The road to this photo book wasn’t paved in roses exactly – more like sea salt! – but it did all start with a rose garden, or more precisely with a first pinhole image of, as it turned out, yellow roses: aka how I began shooting pinhole seascapes in the first place.
For fourteen years I had a little Zero Image 2000 pinhole camera tucked at the back of my closet while I was doing other stuff – literary research, Sumi-e painting, vintage lens camera “sampling”. One day I took it out for a test drive at a nearby rose garden and fell in love with the painterly aspect of the images, so different from the lifeless digital images I’d been getting with my Sony camera.
I next took the little Zero Image to the shore, tried different films, different formats, panoramic pinhole, blender pinhole…and quite a few more variants (alas, I have yet to meet a pinhole camera that I do not like!)
Still, the square remains my favorite. The 6×6 cameras are always the lightest and smallest, the 120 format yields a whopping 12 images per roll and the square itself has a wonderfully calm, yet assertive presence on both screen and paper.
I have never quite experienced the famous composing problem with it because my pinhole cameras have no viewfinder in the first place! Having recently used a TLR, though, I am beginning to grasp those composing issues people keep on about! Luckily the Rolleicord screen is so dim that I cannot really obsess about it and so I still rely on mental “square” visualization, even with a lens camera.
It took me some time to find my photographic grail. Although I had already gravitated to the sea shores, it was a five-day workshop in Normandy with pinhole artist Annick Maroussy which made me get serious about it. After schlepping the 4×5 box, ten holders and a sturdy tripod over slippery rocks and steep cliffs to shoot the Atlantic sea, hiking to the Tel Aviv-Yafo harbor carrying nothing but a flimsy tripod and a tiny 6×6 pinhole camera was a piece of cake! The Normandy workshop was also about Direct Positive Paper.
I fell in love with it and still shoot it for other subjects, mostly Riverbank trees, but the combination of Mediterranean light and square format spells color to me. More specifically, Kodak Portra film. Sometimes Ektar gets in too.
The characteristics of my seascapes – super colorful – often wistful 6×6 squares – stem from my fascination with the eerie soft luminosity at the merging point of sea and sky. The beauty of that inaccessible horizon line draws me over and over to the harbor with my pinhole cameras. I seldom shoot less than a roll of twelve frames in a single session. I often shoot more.
The photo book, initial and final versions
The first version of Vues sur mer contained about half the number of images, interspersed with black and white pictures of the surrounding scenery – artefacts and passers-by.
There was a tension between the colorful seascapes and the BW images. The latter were in various formats, telling a story anchored in a place and time, while the all-square color seascapes were an escape into the horizon line.

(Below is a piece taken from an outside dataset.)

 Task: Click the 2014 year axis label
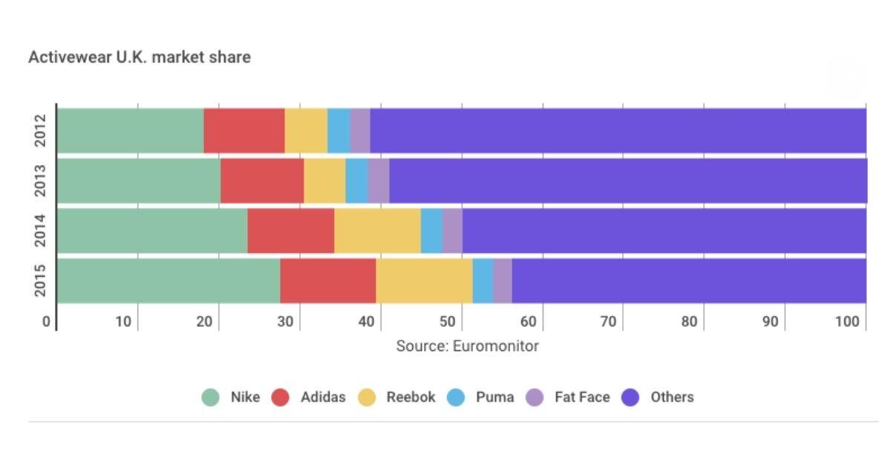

Keith Mendelhall, who handled the graphic design and did a great job at it, was almost done and hinting broadly about final deadlines (by then I had changed my mind quite a few times about the image selection and order). But I was still shooting daily at the harbor, and as the seascapes multiplied, it became apparent that they needed no narrative crutch and worked best as a self-contained sequence made of smaller sequences, like a flattened Hungarian cube. Nothing but sea and sky and the occasional rock, a cube of seascapes!
The new presentation had the seascapes ordered in series of four, two per spread, each series from a different day. The variations between the images are subtle. The movement of a cloud. The delicate gradation of color on the horizon. The reader is meant to slow down, to compare the images, to hunt for differences – if you don’t double check to make sure I haven’t used twice over the same image, you haven’t been paying attention!
Also, the serial constraint created a dominant mood: Serenity.
Only calm, wistful and uncropped square seascapes got in. Anything remotely harsher, such as 3D or redscale seascapes, which Keith rather liked and wanted in, or the occasional 4×5 seascape which I pushed for and briefly considered cropping, was invariably spit out by the book. The final 67 images (cover spread and frontispiece included), although quite varied in film types and cameras used, work in harmony much like a continuous visual meditation, simulating the progression of a single summer day from morning to sunset.
I had decided to print a limited edition of 100 books so that I could allocate more budget to using high-quality materials and finishing. I chose offset printing on matte Gardapat Kiara 150 g/m paper at French fine art Escourbiac printer. The end result is an exquisite soft sewn cover 80-page little book-object (bigger sized prints on archival quality art paper are also available).
Looking now at the finished book, it feels like a one-time endeavor to me. Not because I have stopped shooting seascapes with my pinhole cameras, but because this book encapsulates, quite literally, the memory of summer 2017: the unique experience of an almost continuous pinhole session lasting throughout an entire Israeli summer.